Quels conseils donneriez-vous aux femmes autour de cette thématique ?

La croyance fon­da­men­tale est que les femmes sont les agentes du changement.

Les femmes sont dotées de très fortes capa­ci­tés de col­la­bo­ra­tion et de négo­cia­tion. Avec l’égalité des chances comme ligne direc­trice, elles peuvent amé­lio­rer non seule­ment leur vie per­son­nelle, mais aus­si amé­lio­rer celle des com­mu­nau­tés et par consé­quent, à plus grande échelle, la vie de tous les humains sur terre. Les femmes éprouvent un fort désir de vivre dans un monde meilleur pour nos enfants et petits-enfants.
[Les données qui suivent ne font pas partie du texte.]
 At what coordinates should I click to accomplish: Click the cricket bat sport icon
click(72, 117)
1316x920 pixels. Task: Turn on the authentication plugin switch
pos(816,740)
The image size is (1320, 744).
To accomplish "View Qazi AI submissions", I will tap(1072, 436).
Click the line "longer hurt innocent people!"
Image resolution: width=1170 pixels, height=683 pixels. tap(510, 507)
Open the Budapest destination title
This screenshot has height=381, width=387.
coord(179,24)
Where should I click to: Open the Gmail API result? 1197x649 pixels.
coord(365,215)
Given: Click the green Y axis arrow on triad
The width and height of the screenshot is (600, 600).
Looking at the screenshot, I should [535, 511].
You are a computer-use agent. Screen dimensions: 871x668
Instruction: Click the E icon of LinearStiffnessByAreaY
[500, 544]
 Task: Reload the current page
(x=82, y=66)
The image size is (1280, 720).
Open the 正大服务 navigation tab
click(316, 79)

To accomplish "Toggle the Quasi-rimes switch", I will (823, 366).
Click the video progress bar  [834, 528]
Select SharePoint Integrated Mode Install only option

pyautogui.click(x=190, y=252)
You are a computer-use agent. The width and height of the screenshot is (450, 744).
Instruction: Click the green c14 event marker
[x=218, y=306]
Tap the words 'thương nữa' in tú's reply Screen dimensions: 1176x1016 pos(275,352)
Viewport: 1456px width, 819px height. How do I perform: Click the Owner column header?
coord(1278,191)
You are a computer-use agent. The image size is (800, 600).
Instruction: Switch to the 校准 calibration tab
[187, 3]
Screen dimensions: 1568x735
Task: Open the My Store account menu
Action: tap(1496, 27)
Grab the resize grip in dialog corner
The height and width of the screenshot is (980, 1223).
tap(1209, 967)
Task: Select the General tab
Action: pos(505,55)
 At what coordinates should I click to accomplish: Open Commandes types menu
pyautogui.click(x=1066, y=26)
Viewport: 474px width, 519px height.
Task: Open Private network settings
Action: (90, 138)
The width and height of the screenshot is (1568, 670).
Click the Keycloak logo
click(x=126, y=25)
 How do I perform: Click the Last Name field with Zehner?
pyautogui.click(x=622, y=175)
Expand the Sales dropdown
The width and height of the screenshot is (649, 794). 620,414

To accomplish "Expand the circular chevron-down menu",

Si nous confions aux femmes la tâche de façon­ner le monde, ce der­nier sera beau­coup plus vivable et agréable pour tous qu’il ne l’est actuellement.

L’agilité, la rési­lience et la per­sé­vé­rance sont les qua­li­tés que les femmes doivent déve­lop­per si elles pensent qu’elles sont sur la bonne voie de crois­sance, aus­si bien sur le plan pro­fes­sion­nel que per­son­nel. Les femmes doivent voir grand et se sou­te­nir les unes les autres via le men­to­rat, l’encouragement mutuel, en s’ouvrant des portes les unes aux autres, et enfin, en entre­te­nant des liens entre elles, des réseaux, parce qu’ensemble, elles peuvent rendre le monde meilleur.

Quand un groupe de femmes se réunit, elles consti­tuent une force impa­rable. Je crois que les femmes ne devraient pas avoir peur de voir grand.

Cepen­dant, les hommes ne devraient pas être tenus à dis­tance de cette dyna­mique. Ces der­niers peuvent en effet être des par­te­naires égaux, très favo­rables à ce che­min vers l’égalité des sexes. La mixi­té et la diver­si­té à tous les niveaux de l’entreprise sont la vraie clef de la crois­sance éco­no­mique et du pro­grès social. Par consé­quent, ne lais­sons pas les hommes en dehors du dialogue.